Mark Brownlee, a mob-grazing disciple in Missouri, used to feed five big round bales/cow/winter. “Now I’m down to 1 bale/cow or less, saving $100/cow last year. This year, I’ll save more because hay prices are higher. I haven’t bought fertilizer since 2008,” he says.

“In fact, I’m running a few more cows even though this summer was the driest since 1980. I grazed all the way through it. Many cattlemen here fed hay this summer, but I have a built-in stockpile of feed,” Brownlee says. 

Tips On Mob Grazing: Start Small

Stockmen interested in mob grazing should find a mentor who’s already doing it. Mark Brownlee, a Missouri mob grazing follower, says the best way to navigate a minefield is to follow someone who has done it successfully.

“You’ll find plenty of people who failed. I want to follow the ones who blazed the trail and made it work,” he says.

Start small, particularly in arid environments where native pastures are fragile, then expand gradually. “Take 10% of your ranch – put a fence or water source on your most productive ground – and do it properly,” Chad Peterson, north central Nebraska, advises.

Many western ranches have irrigated meadows and native pastures – mountains or high desert. “Put cattle on some irrigated land and do a good job of intensive grazing, using other pastures as needed. You’ll see a big response from the small amount you did right. This gets you farther than doing a large amount halfway. The first couple years, I mob-grazed only 400 of 9,000 acres, then added 200 more. Those 600 acres changed my whole ranch. It took pressure off the rest, providing longer recovery. It all became healthier and produced better,” he explains.

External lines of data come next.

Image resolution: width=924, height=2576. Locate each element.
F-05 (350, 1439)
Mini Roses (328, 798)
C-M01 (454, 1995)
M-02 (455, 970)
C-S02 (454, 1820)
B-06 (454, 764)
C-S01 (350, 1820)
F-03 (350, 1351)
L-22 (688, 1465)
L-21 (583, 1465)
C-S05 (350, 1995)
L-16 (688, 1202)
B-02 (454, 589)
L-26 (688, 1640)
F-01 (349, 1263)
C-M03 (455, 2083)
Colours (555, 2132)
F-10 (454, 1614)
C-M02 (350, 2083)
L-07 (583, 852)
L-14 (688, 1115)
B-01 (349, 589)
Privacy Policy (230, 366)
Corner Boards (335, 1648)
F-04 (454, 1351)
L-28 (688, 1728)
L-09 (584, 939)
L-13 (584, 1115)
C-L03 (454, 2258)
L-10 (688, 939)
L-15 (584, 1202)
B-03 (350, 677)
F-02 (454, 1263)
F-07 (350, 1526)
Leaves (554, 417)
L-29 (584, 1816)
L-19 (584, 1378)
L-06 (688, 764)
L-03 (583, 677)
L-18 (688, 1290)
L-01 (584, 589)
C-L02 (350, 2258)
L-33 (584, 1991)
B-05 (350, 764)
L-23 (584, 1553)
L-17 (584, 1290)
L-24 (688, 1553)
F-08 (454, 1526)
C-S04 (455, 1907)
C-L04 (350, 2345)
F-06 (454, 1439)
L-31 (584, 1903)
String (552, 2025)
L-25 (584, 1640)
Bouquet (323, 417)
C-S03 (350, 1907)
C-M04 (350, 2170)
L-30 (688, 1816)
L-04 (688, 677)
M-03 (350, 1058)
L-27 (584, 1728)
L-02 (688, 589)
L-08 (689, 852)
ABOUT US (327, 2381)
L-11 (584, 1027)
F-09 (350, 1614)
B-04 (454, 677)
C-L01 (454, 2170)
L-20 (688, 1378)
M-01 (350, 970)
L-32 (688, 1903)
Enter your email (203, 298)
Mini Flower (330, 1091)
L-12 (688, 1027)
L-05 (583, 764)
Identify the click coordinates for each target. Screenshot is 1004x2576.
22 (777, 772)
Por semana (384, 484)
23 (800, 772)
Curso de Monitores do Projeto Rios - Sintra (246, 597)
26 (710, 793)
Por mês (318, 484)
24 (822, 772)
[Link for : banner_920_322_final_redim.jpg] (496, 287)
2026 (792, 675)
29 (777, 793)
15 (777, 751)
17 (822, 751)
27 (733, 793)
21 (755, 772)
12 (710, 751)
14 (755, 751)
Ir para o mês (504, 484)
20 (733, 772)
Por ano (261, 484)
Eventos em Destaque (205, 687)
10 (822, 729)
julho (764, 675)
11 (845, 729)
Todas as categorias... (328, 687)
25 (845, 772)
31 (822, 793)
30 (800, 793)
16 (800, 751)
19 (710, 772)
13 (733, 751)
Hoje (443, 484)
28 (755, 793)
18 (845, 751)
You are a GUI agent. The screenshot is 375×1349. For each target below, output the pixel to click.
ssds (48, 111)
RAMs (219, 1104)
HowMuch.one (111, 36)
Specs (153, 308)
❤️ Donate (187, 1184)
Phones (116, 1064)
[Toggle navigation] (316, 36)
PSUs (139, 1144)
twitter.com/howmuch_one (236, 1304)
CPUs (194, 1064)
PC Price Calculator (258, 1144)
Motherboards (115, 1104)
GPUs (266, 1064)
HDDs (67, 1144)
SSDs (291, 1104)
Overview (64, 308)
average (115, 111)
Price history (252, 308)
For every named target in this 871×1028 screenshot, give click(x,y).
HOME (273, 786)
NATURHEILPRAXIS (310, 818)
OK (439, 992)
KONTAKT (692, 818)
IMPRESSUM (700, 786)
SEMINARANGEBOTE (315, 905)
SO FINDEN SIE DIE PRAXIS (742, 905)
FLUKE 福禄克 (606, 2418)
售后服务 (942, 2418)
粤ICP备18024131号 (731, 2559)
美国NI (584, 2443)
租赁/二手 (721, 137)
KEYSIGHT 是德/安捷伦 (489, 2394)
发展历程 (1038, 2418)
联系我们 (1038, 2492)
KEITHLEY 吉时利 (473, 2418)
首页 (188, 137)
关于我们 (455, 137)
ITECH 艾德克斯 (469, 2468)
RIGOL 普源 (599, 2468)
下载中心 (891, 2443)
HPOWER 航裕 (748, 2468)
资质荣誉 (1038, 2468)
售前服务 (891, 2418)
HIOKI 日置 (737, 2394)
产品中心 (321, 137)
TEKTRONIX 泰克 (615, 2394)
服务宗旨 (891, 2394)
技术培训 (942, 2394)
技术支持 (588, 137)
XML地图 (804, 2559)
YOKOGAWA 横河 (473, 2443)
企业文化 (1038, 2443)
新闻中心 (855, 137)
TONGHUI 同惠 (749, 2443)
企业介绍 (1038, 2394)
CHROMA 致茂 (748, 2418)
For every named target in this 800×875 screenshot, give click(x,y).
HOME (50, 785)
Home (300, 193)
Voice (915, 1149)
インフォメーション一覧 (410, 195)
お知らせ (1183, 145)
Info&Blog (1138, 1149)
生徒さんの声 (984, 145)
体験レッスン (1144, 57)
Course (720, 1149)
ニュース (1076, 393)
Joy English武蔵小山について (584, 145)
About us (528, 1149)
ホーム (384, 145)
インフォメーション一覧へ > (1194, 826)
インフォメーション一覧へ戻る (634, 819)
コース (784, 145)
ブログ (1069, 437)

Traditionally, irrigated acres are cut for hay, while hillsides and mountain pastures are grazed during growing season. Peterson started doing the opposite – mob grazing green meadows and using the hills for winter grazing when grasses on fragile soils are dormant. He divided the meadows into long strips, and further divided them with temporary electric fence into paddocks of less than an acre, moving cattle five or more times daily. He grazes each small piece once during the growing season and gives it a year to recover.

“Many ranchers move cows in large groups but not often enough. I’d rather see them push the envelope harder on a small piece. The 10% they set up and mob graze would pay back immediately. Then they could add another 10%,” he says.

Mob Effect On Health

Gary Wofford, a southeast Colorado rancher, credits healthier cattle to mob grazing. “Healthier plants have nearly eliminated my cattle’s consumption of minerals. The fly burden is almost gone. Horn flies breed in fresh cow manure, and hatch a new generation two weeks later. By then, my cattle are a mile away. Flies die without a cow to feed on.”

Mob grazing also reduces internal parasites, he says. The life cycle is broken by the long recovery period, because if cattle aren’t constantly eating where they defecate, they won’t pick up worms, he says. Worm larvae move onto nearby foliage but if plants aren’t eaten short, cattle won’t ingest worms.